Pas de secret professionnel pour l’aide à domicile donc. Pénalement, elle ne peut être poursuivie. L’aide à domicile est-elle pour autant libre de parler et de divulguer des informations qui relèvent de la vie privée de l’usager ? Fort heureusement non !
Un texte d’ordre général est d’abord parfaitement applicable à l’aide à domicile comme à toute personne quelle qu’elle soit. L’article 9 du code civil protège, en effet, chacun d’entre nous contre les atteintes de tiers à notre vie privée. Un usager pourrait parfaitement agir en justice contre une aide à domicile pour atteinte à la vie privée sur le fondement de cet article afin d’obtenir réparation sous forme de dommages et intérêts.
En outre, l’aide à domicile comme tout salarié, a l’obligation d’exécuter de bonne foi son contrat de travail (art. L. 1222-1 du code du travail). Cette obligation de bonne foi impose une obligation de loyauté vis-à-vis de l’employeur. L’aide à domicile travaillant pour un particulier employeur pourrait se voir reprocher sa mauvaise foi et son manque de loyauté, si elle venait à divulguer des informations d’ordre privé.

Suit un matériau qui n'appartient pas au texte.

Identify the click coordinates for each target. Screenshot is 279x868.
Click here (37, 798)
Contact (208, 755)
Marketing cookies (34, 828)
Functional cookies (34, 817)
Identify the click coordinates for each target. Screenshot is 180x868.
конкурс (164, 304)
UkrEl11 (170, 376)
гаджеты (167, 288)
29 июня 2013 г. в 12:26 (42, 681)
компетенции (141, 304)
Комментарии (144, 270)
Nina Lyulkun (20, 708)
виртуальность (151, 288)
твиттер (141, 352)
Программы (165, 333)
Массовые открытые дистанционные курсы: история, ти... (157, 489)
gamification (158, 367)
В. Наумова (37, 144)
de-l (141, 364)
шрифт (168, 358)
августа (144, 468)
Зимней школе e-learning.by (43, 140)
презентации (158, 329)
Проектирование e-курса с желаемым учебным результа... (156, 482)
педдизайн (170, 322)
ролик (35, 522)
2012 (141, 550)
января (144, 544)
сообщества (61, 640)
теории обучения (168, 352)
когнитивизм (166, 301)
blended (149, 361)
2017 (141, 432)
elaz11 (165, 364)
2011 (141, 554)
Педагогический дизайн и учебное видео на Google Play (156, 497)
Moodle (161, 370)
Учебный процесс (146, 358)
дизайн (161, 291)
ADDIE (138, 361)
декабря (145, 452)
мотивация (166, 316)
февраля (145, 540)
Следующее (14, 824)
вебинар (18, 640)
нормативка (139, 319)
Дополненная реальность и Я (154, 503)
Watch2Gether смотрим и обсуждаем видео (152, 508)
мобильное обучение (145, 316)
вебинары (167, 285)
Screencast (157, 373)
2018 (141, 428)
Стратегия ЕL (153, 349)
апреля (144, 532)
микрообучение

Enfin, de par sa profession, l’aide à domicile, si elle n’est pas soumise au secret professionnel, est tout de même soumise à une obligation de discrétion professionnelle et de non divulgation des informations récoltées lors de sa profession. Autrement dit, elle est en quelque sorte soumise à un "secret professionnel" dont le cadre se limite au lien de subordination entre elle et son employeur. Le contrat de travail doit prévoir cette obligation de discrétion et de non divulgation, ainsi que le règlement intérieur qui prévoit les sanctions en cas de faute professionnelle. Car il s’agit bien de cela, non pas d’une faute pénale, mais d’une faute professionnelle pouvant conduire jusqu’au licenciement de l’intéressée. A ce titre, il est à noter que la convention collective de branche de l’aide, de l’accompagnement, des soins et des services à domicile (secteur non lucratif) a prévu un article sur l’obligation de discrétion : « l’immixtion dans la vie privée et l’intimité des usagers oblige l’intervenant à une obligation de discrétion sur tous les faits de nature à constituer une atteinte à leur vie privée ». Bien sûr, cette obligation de discrétion professionnelle n’est pas absolue : elle ne doit « pas être un frein à la communication entre l’employeur (structure) et le salarié dès lors que cela est nécessaire au bon fonctionnement de la structure et au service rendu à l’usager. De même, il faudra évidemment concilier cela avec les impératifs liés à la divulgation d’informations nécessaires à la découverte de cas de maltraitance.